Recientemente, un director de carrera me dijo sin pudor: “Para nosotros, el mejor profesor es del que no sabemos nada durante todo el semestre”. Es decir, el ideal no es quien sabe más o enseña mejor, sino el que no genera ruido. El que no complica demasiado. El que no incomoda.

En ese escenario, lógicamente, una docencia exigente, con retroalimentación honesta y altas expectativas, tiene cada vez menos espacio. Porque uno de los reclamos más frecuentes de los estudiantes es: “El profesor no reconoce mi esfuerzo”. Es decir, aunque el resultado sea malo, se esperaría que se premie la intención.

Una especie de “pedagogía del mérito emocional”, donde lo importante no es lo aprendido, sino lo que costó intentarlo.

Esta discusión sobre si los estudiantes son también clientes no es estéril, pero sí incompleta.
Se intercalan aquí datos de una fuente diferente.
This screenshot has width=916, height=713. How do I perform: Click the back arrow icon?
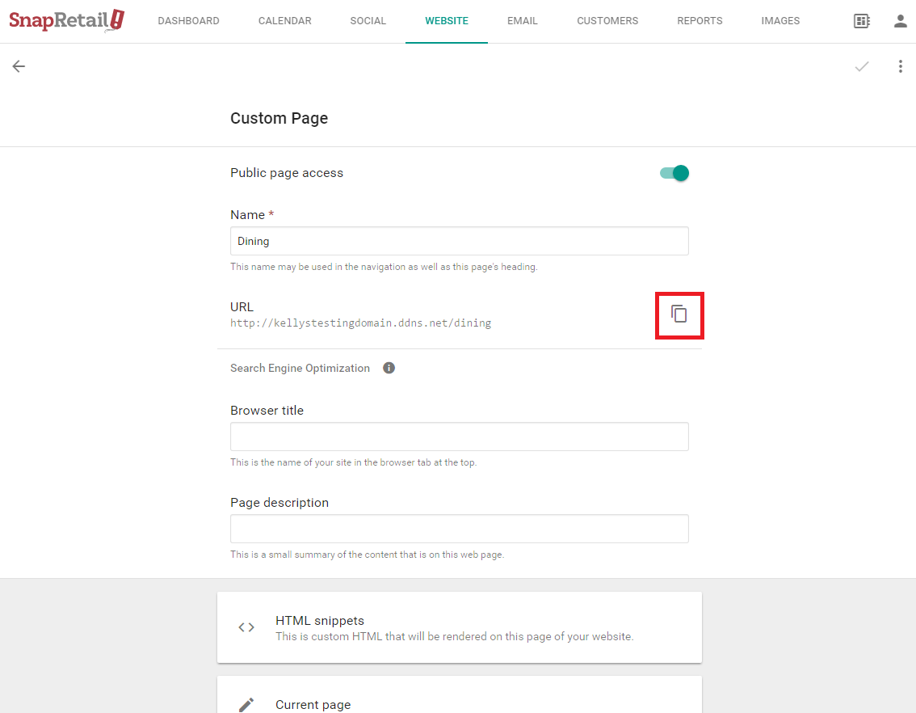pos(19,66)
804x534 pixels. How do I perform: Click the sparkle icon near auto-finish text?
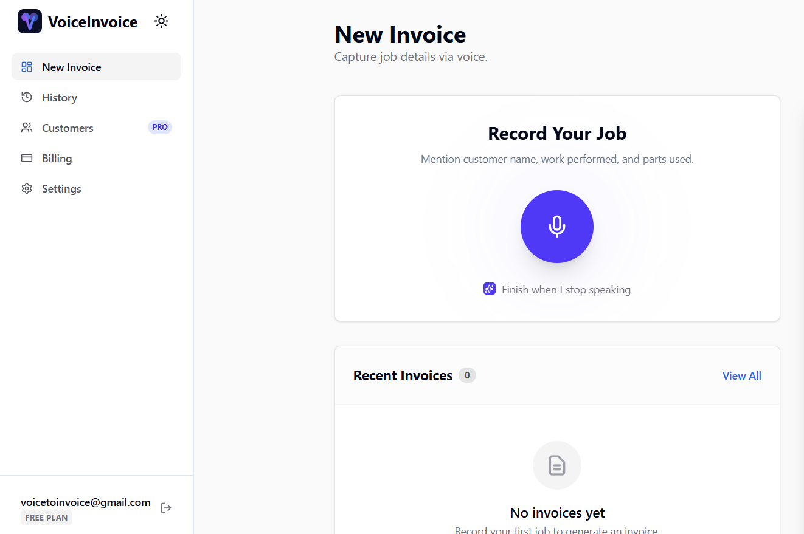(x=490, y=289)
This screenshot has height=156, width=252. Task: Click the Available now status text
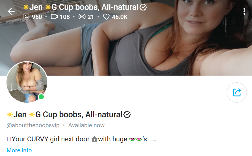click(x=86, y=125)
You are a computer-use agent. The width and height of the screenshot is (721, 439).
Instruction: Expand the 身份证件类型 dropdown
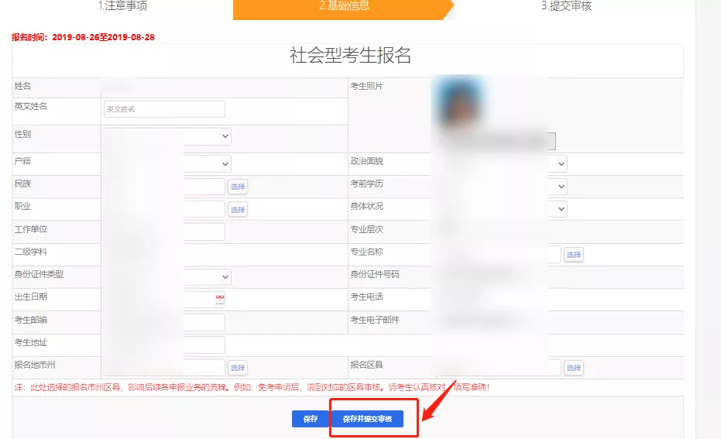225,276
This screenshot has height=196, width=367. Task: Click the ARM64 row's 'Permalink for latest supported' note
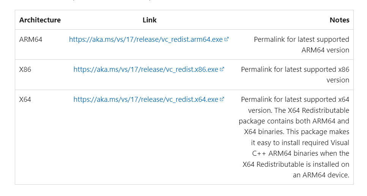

El problema no es aceptar esa doble condición, sino lo que estamos dejando fuera del contrato. Cuando las universidades priorizan la satisfacción por sobre la formación, cuando los estudiantes entienden su paso por la educación superior como una transacción más que como un proceso de transformación y cuando los profesores son valorados por su capacidad para evitar conflictos antes que por su calidad docente, entonces algo se ha roto.

La pregunta ya no es si los alumnos son o no son clientes. La pregunta es: ¿Cuál es el servicio que les estamos ofreciendo?

Porque si el aprendizaje no fuera el producto, entonces quizás lo único que estamos vendiendo es el envoltorio. Y, como cualquier envoltorio, tarde o temprano terminará en la basura.